▼▼▼

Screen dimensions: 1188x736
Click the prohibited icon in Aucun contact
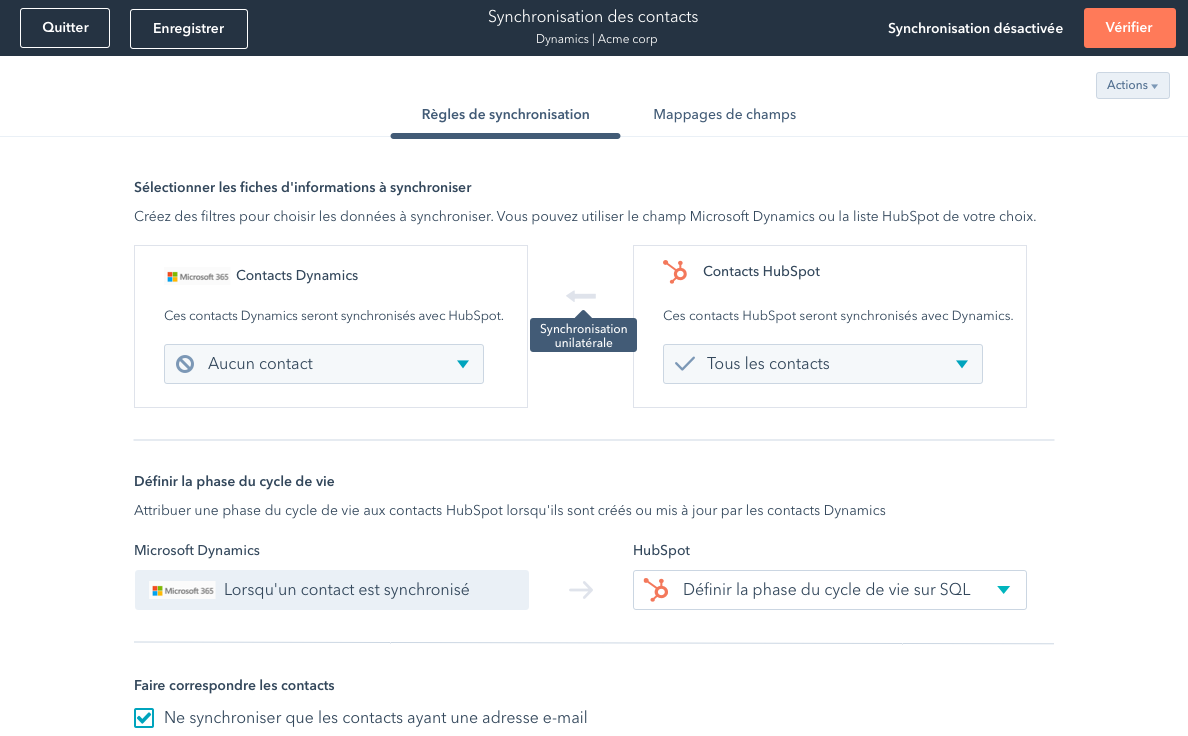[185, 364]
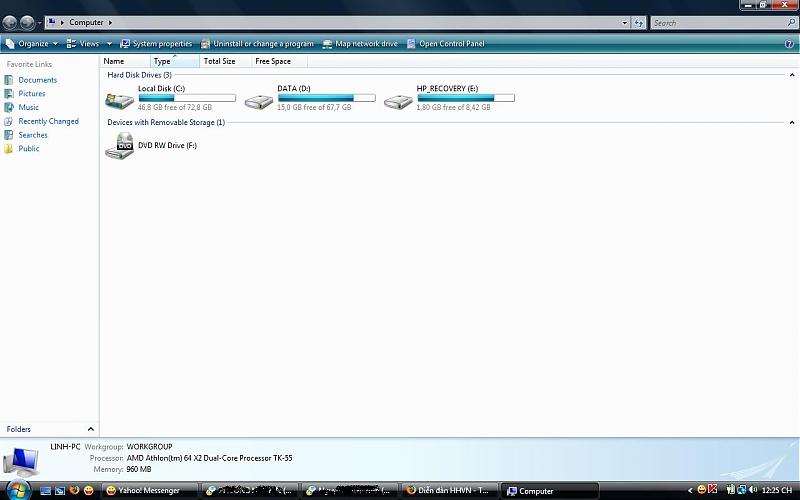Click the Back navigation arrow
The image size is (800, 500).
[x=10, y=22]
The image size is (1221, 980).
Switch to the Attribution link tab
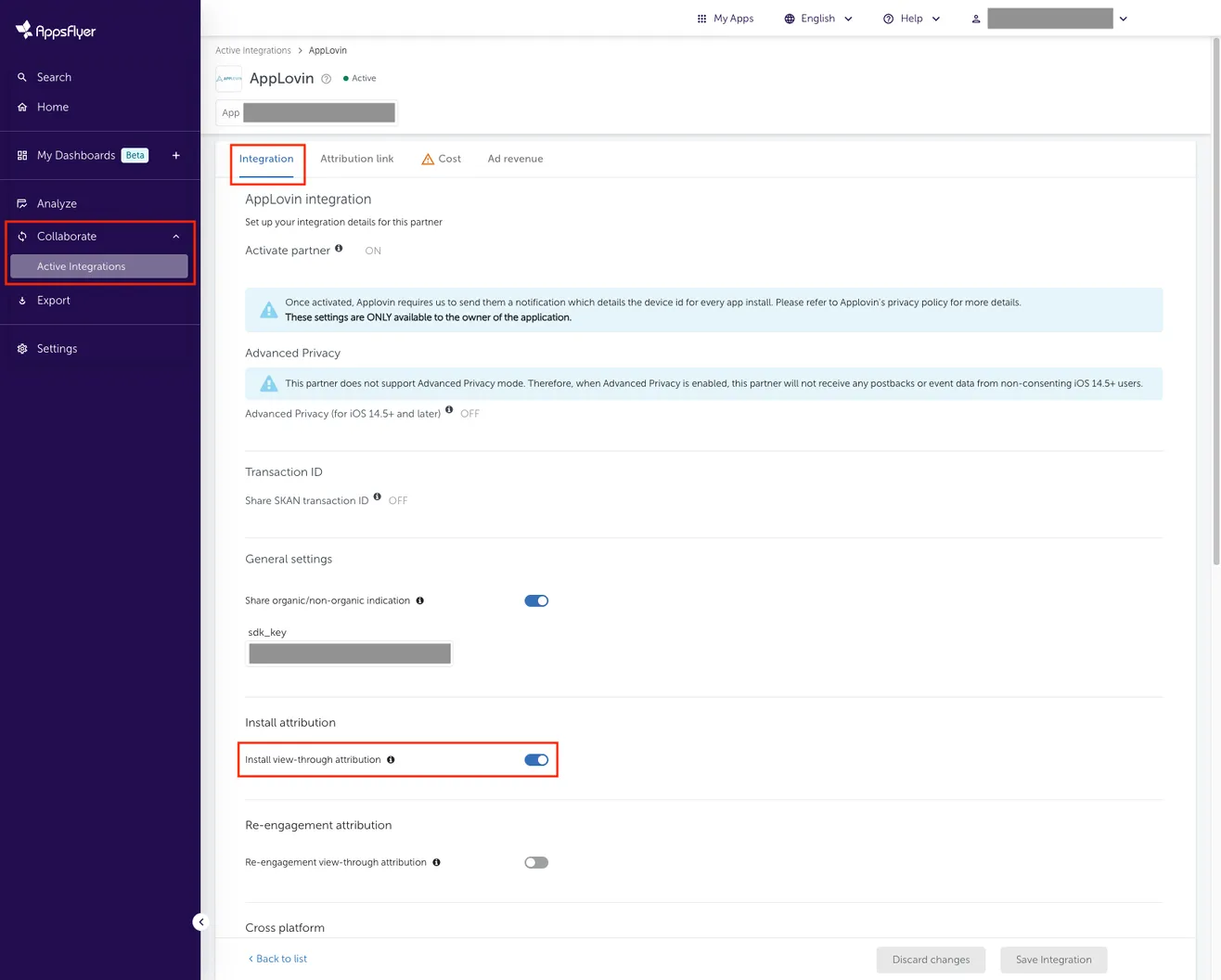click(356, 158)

▲▲▲

Please transcribe each entry exactly and exclude any image it contains.

Screen dimensions: 1188x736
Click the prohibited icon in Aucun contact
[185, 364]
Click the Back navigation arrow
The image size is (800, 500).
[x=10, y=22]
The image size is (1221, 980).
Switch to the Attribution link tab
click(356, 158)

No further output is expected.